Observações ao texto:

- CARDOS: Caldos (sopas).

- CREGO: Clérigo – Como sabem existe uma família em Castro com esta nomeada “os Cregos”.

- É curiosa a forma como o autor do texto, expressa o assombro do Tio Francisco pela novidade que é o telefone e que, pelos vistos, já existia em Melgaço (convém não esquecer que este texto foi escrito por volta de 1904 – veja-se o “post” Conversa Castreja I): «(…) diç que se manda ua parte, indas que seja p’ra Lisboa, por um ferrinho è por um arame que bai d’aqui até lá».«(…) ua parte (…)» significa um recado ou uma mensagem.

- «c’escastanhaba um lá dentro d’aquela casa» - Escastanhaba é uma expressão insólita que eu nunca ouvi. A origem deve estar na operação de tirar as castanhas de dentro dos ouriços abrindo-os ao meio. Assim o Senhor Reitor, escastanhaba aqueles que lhe «(…) puxassem pela idêa (…)», ou seja aqueles que o aborrecessem ou contradissessem.

- «(…) parece c’alagaba aquela casa (…)» Segundo LEITE DE VASCONCELLOS nas anotações que faz ao texto “alagaba” quer dizer esborralhava, ou seja fazia cair a casa, trata-se por isso, em termos estilísticos, de uma hipérbole.

- GRÃ: Grão.
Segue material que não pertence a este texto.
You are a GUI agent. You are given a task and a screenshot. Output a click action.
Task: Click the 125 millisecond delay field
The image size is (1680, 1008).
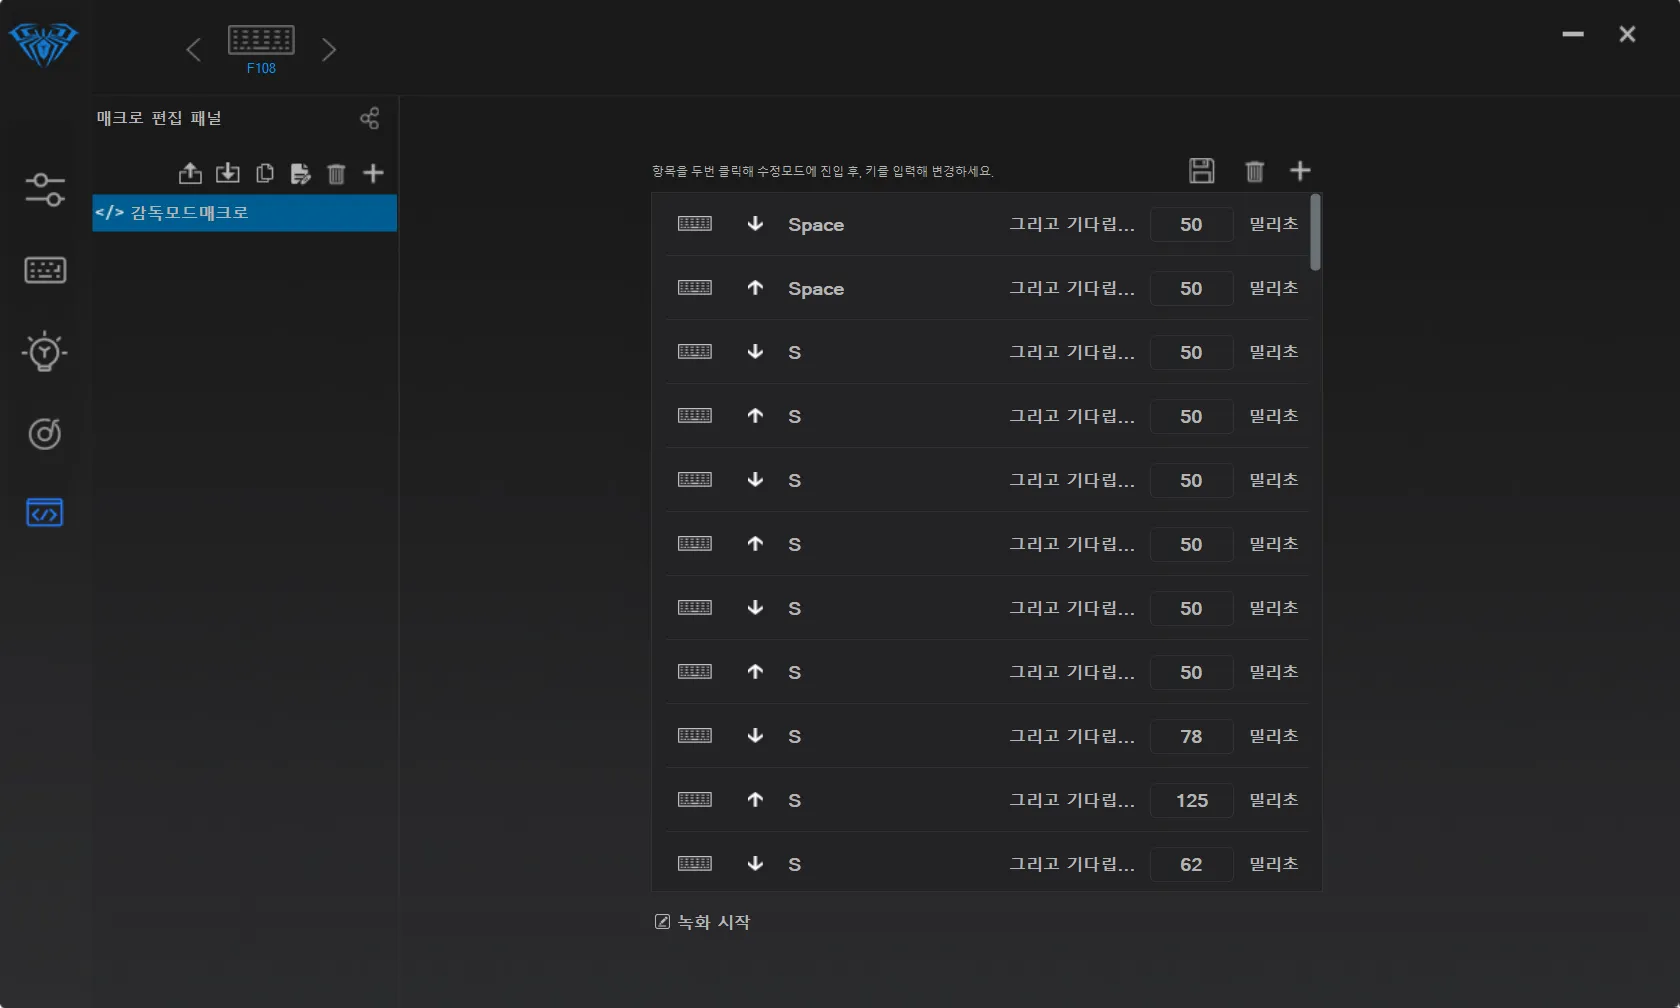tap(1191, 801)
De centeio, como é óbvio!

Para finalizar, há no texto, duas expressões das quais eu gosto muito, porque são deliciosamente Castrejas! Parece que estou a ouvir a minha avó ou o meu avô a dize-las! São elas:

- «E fosses tu lá com rètólicas, cá che puxaba as orelhas!» e «(…) com Deus é co’o lume nom ch’hai chanças».

Esta agradável e instrutiva Conversa Castreja continuará nos próximos capítulos…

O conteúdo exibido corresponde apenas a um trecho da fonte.